__Given passage__.

CoT-Drive: Efficient Motion Forecasting for Autonomous Driving with LLMs and Chain-of-Thought Prompting
Haicheng Liao, Hanlin Kong, Bonan Wang, Chengyue Wang, Wang Ye, Zhengbing He, Chengzhong Xu, Zhenning Li
TL;DR
CoT-Drive tackles robust, real-time motion forecasting for autonomous driving by transferring the reasoning strengths of large language models to lightweight edge models through chain-of-thought prompting and a teacher-student distillation pipeline. It introduces Highway-Text and Urban-Text to train compact LMs to generate semantic scene annotations, and employs a four-module encoder-decoder with multimodal fusion and uncertainty modeling to predict multimodal trajectories. Across five real-world datasets, CoT-Drive outperforms state-of-the-art baselines while maintaining practical edge-device latency, demonstrating the practicality of LLM-inspired scene understanding in AD. The work offers a scalable path toward explainable, generalizable motion forecasting on resource-constrained platforms, combining prompt-engineered linguistic reasoning with efficient edge inference.

__The data__.
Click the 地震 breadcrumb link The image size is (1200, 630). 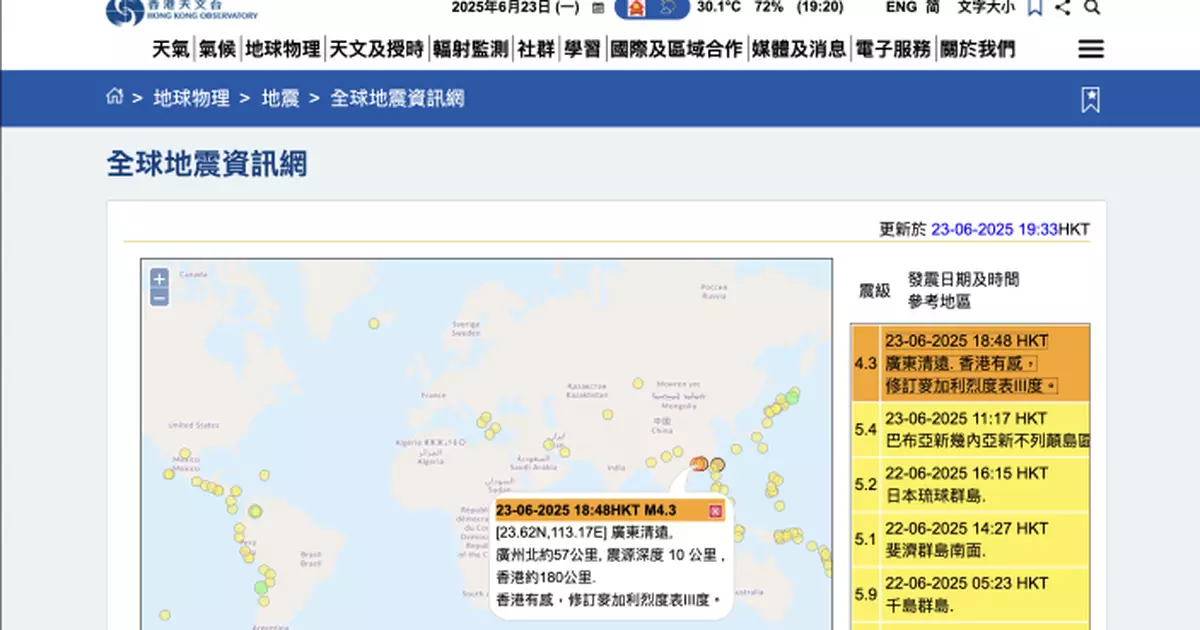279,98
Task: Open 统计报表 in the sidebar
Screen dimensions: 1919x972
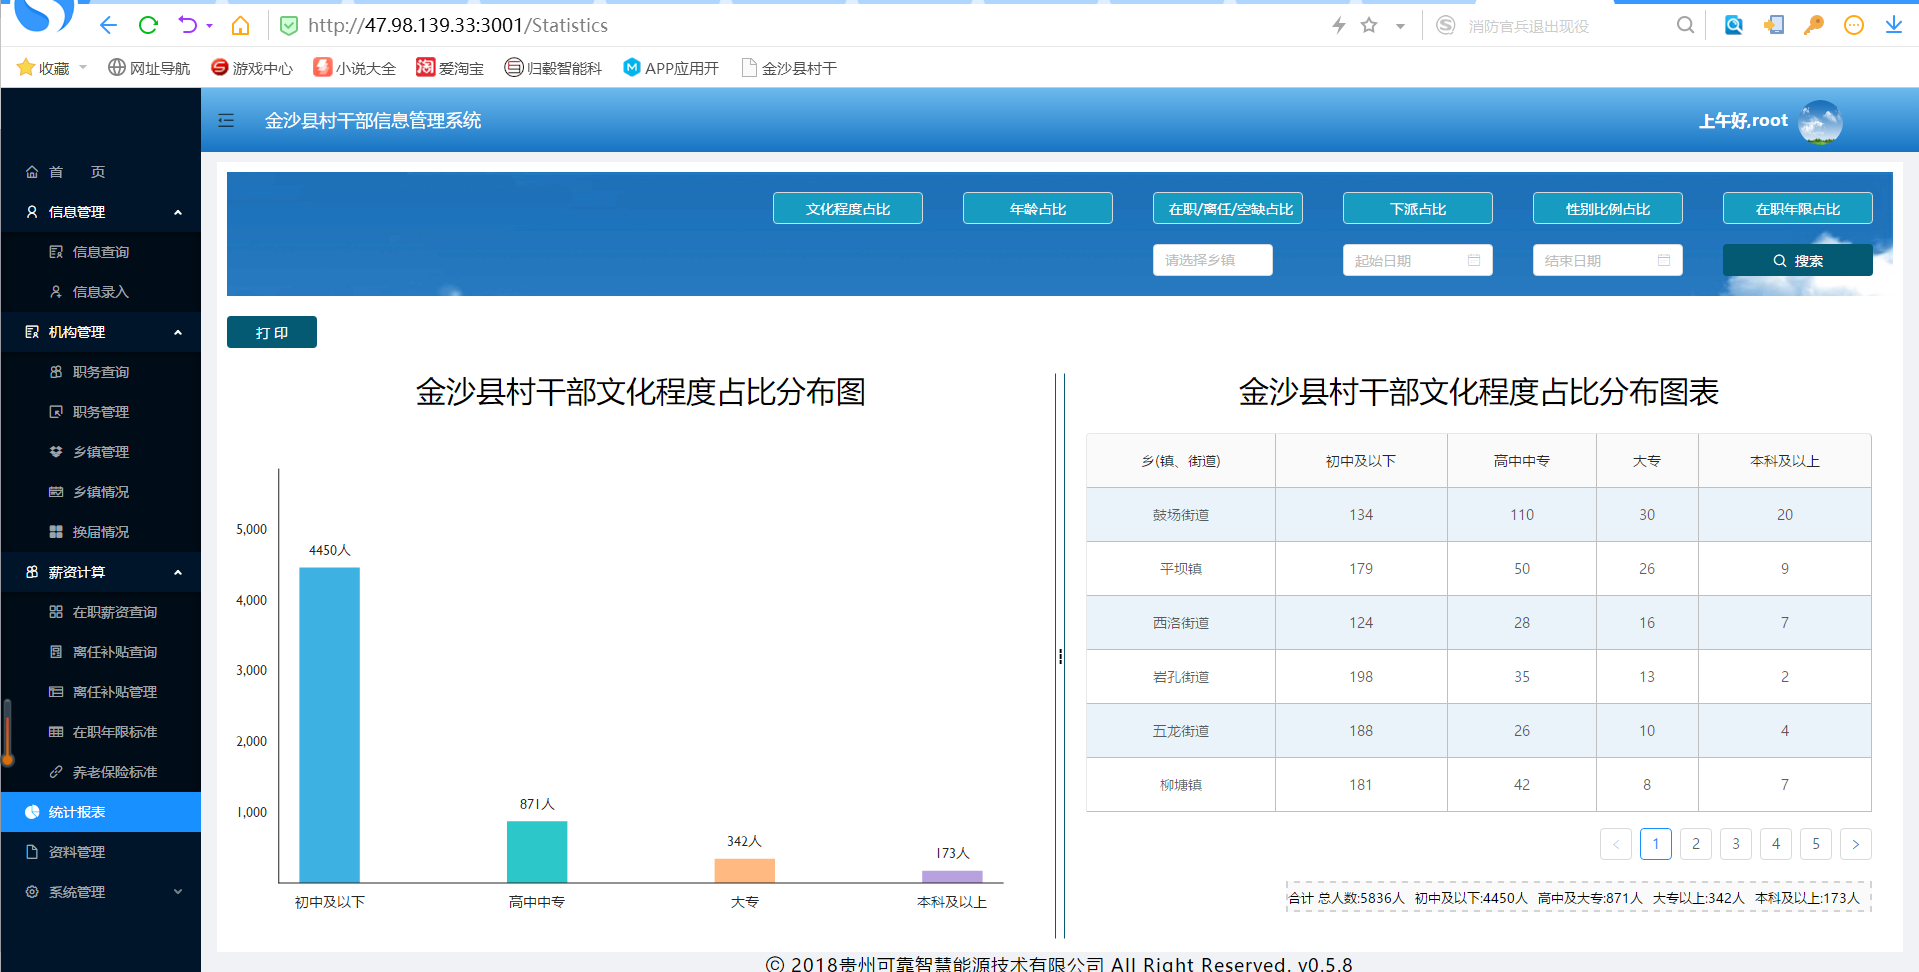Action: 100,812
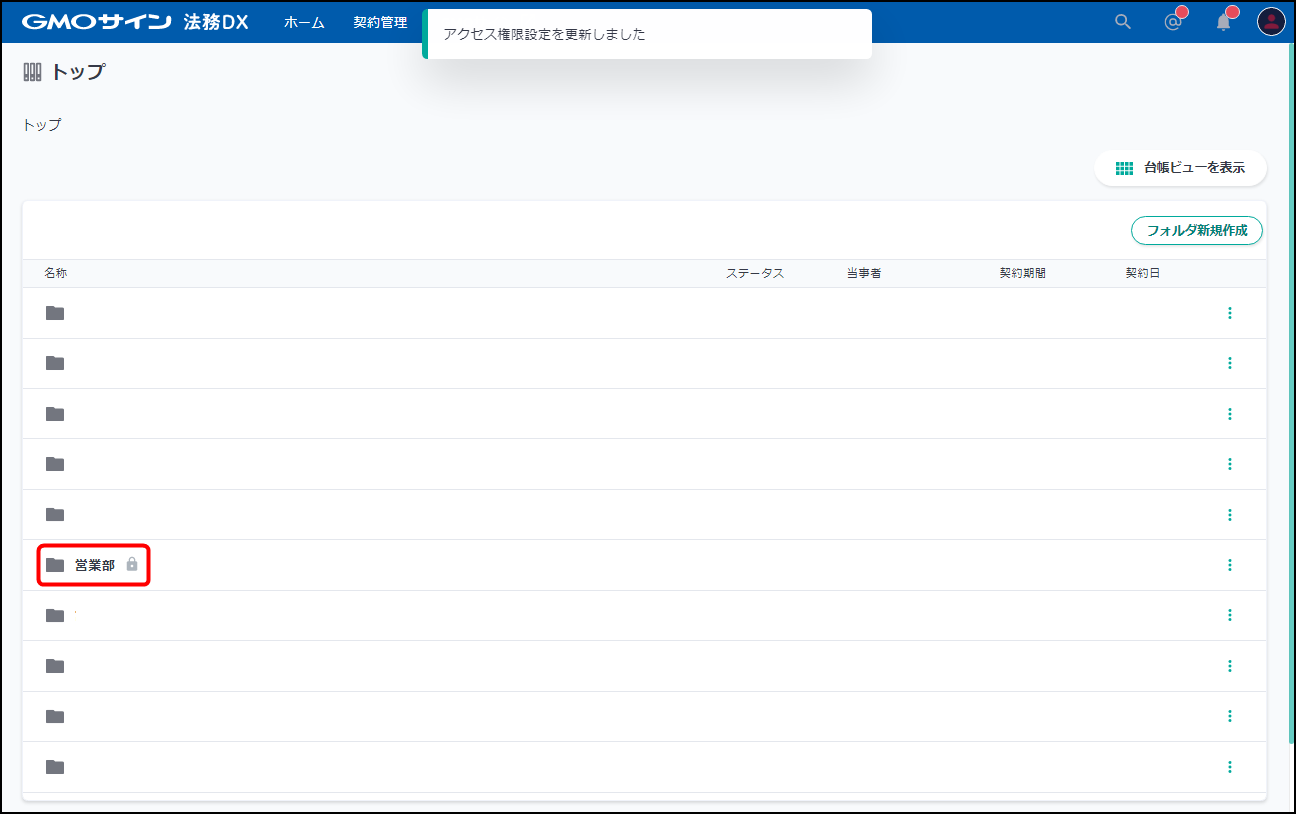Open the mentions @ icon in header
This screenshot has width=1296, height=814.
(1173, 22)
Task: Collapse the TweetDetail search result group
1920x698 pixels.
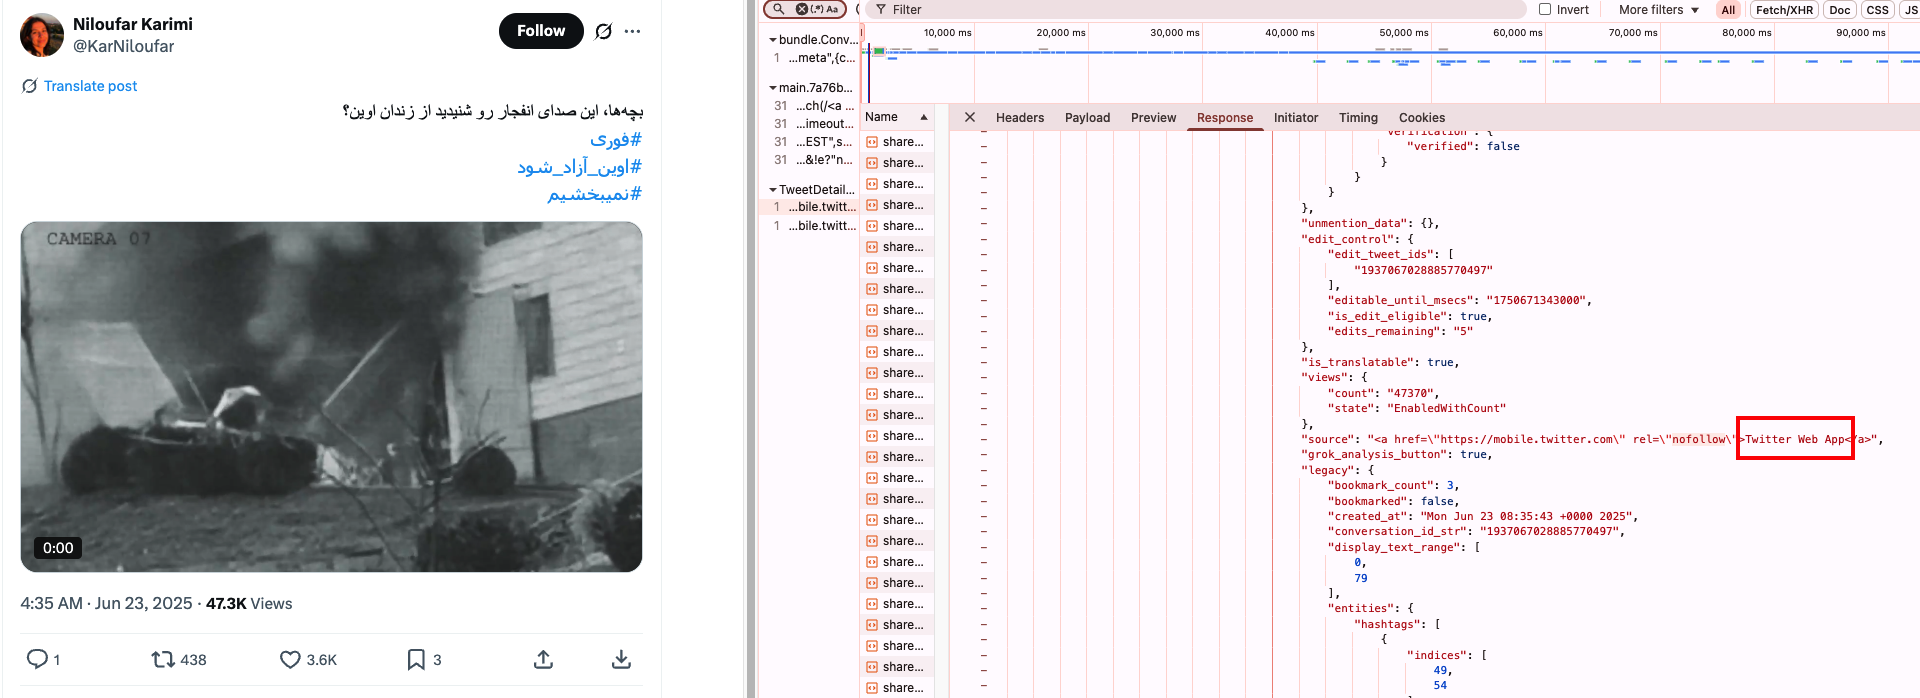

__What you need to do__.
1 - Answer these questions about the CoT-Drive summary:
(a) What are the names of the two datasets the work introduces?
(b) How many modules make up the encoder-decoder?
(c) On how many real-world datasets does CoT-Drive outperform state-of-the-art baselines?
2 - Write the next part of the CoT-Drive summary, picking up after its final sentence.

__Exercise responses__.
1 -
(a) Highway-Text and Urban-Text
(b) Four
(c) Five

2 -
Abstract
Accurate motion forecasting is crucial for safe autonomous driving (AD). This study proposes CoT-Drive, a novel approach that enhances motion forecasting by leveraging large language models (LLMs) and a chain-of-thought (CoT) prompting method. We introduce a teacher-student knowledge distillation strategy to effectively transfer LLMs' advanced scene understanding capabilities to lightweight language models (LMs), ensuring that CoT-Drive operates in real-time on edge devices while maintaining comprehensive scene understanding and generalization capabilities. By leveraging CoT prompting techniques for LLMs without additional training, CoT-Drive generates semantic annotations that significantly improve the understanding of complex traffic environments, thereby boosting the accuracy and robustness of predictions. Additionally, we present two new scene description datasets, Highway-Text and Urban-Text, designed for fine-tuning lightweight LMs to generate context-specific semantic annotations. Comprehensive evaluations of five real-world datasets demonstrate that CoT-Drive outperforms existing models, highlighting its effectiveness and efficiency in handling complex traffic scenarios. Overall, this study is the first to consider the practical application of LLMs in this field. It pioneers the training and use of a lightweight LLM surrogate for motion forecasting, setting a new benchmark and showcasing the potential of integrating LLMs into AD systems.